# Directions
Every record must be transcribed in its entirety, apart from the images, which are to be omitted.

# Data for review
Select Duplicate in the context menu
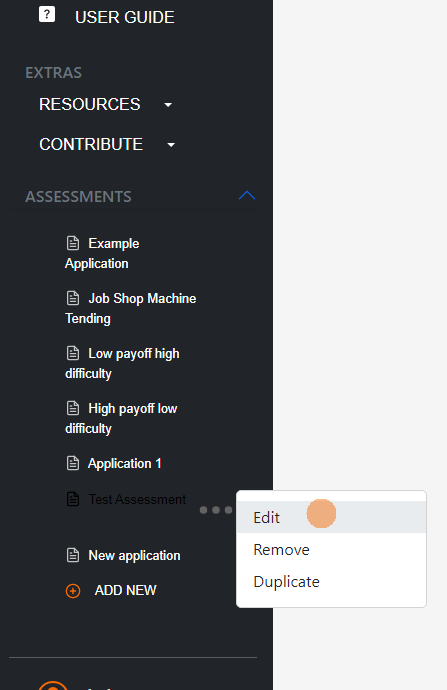This screenshot has width=447, height=690. (x=331, y=581)
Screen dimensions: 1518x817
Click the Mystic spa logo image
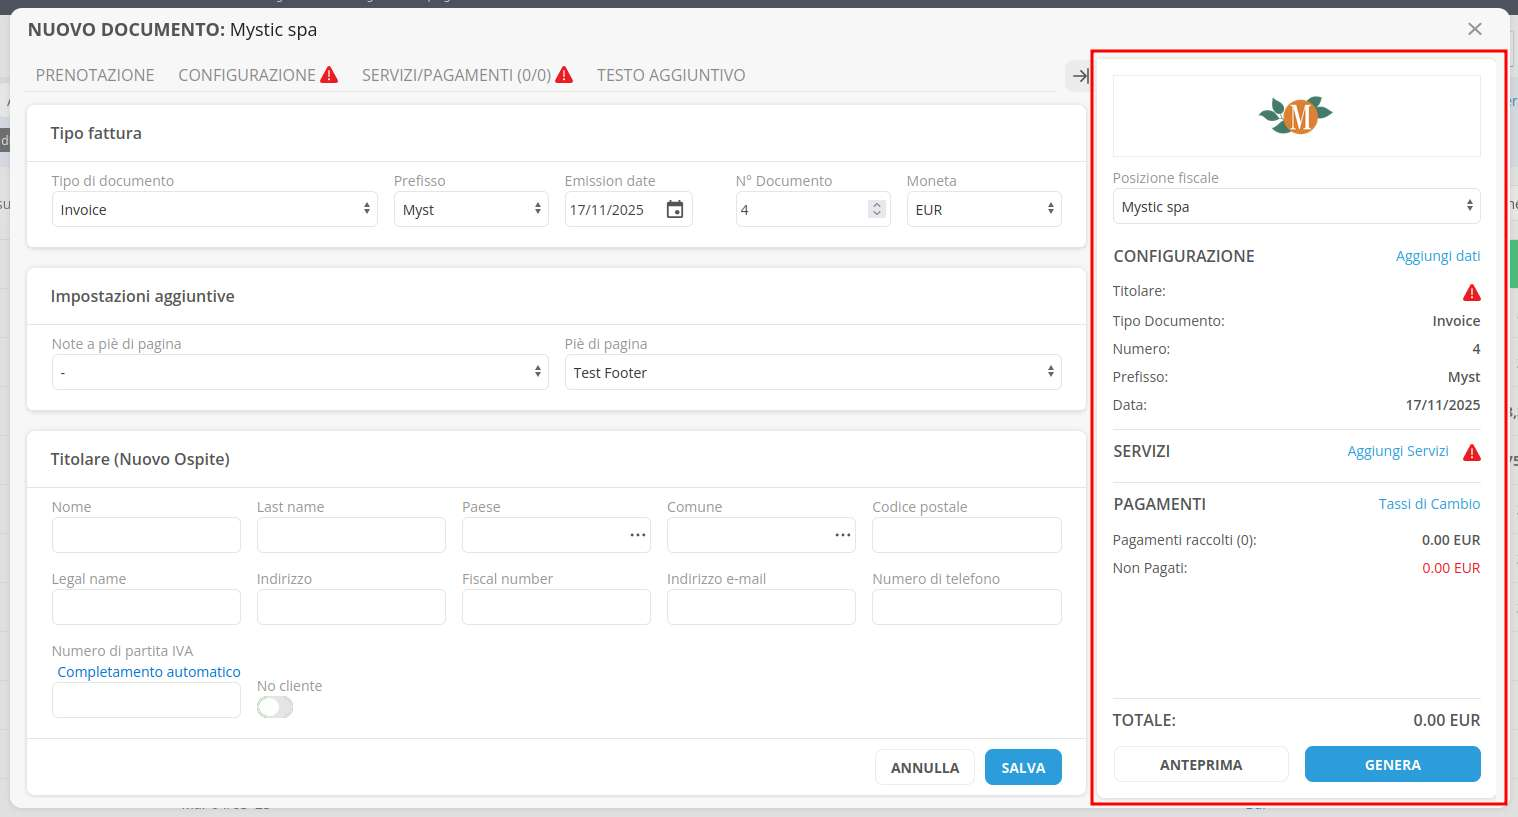pyautogui.click(x=1296, y=116)
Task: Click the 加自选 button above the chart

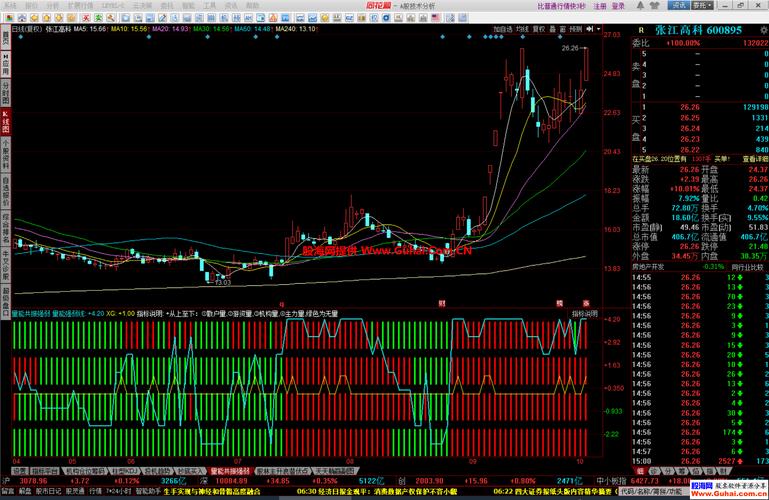Action: click(502, 30)
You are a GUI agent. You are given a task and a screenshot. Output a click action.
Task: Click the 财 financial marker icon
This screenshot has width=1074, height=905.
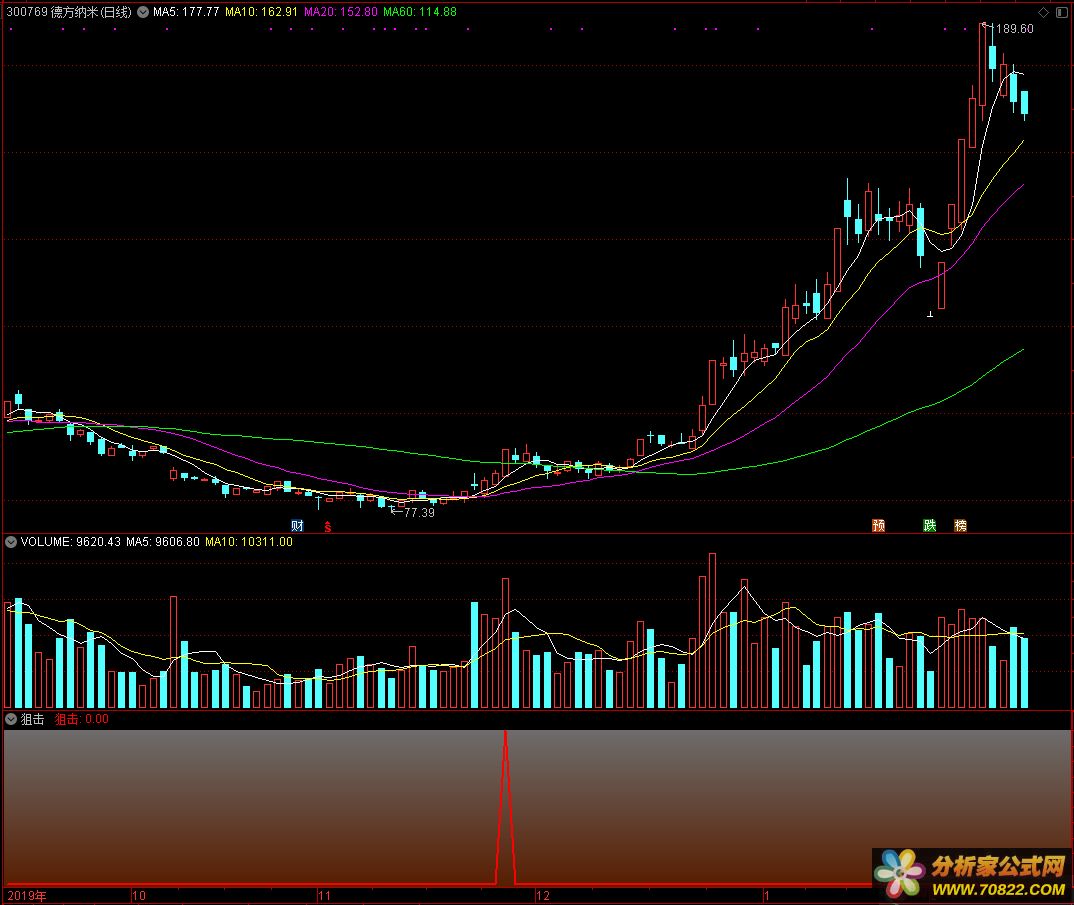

# Solution
Select Duplicate in the context menu
This screenshot has width=447, height=690. (x=331, y=581)
Screen dimensions: 1518x817
Click the Mystic spa logo image
pyautogui.click(x=1296, y=116)
Task: Click the 加自选 button above the chart

Action: click(502, 30)
You are a GUI agent. You are given a task and a screenshot. Output a click action.
Task: Click the 财 financial marker icon
This screenshot has width=1074, height=905.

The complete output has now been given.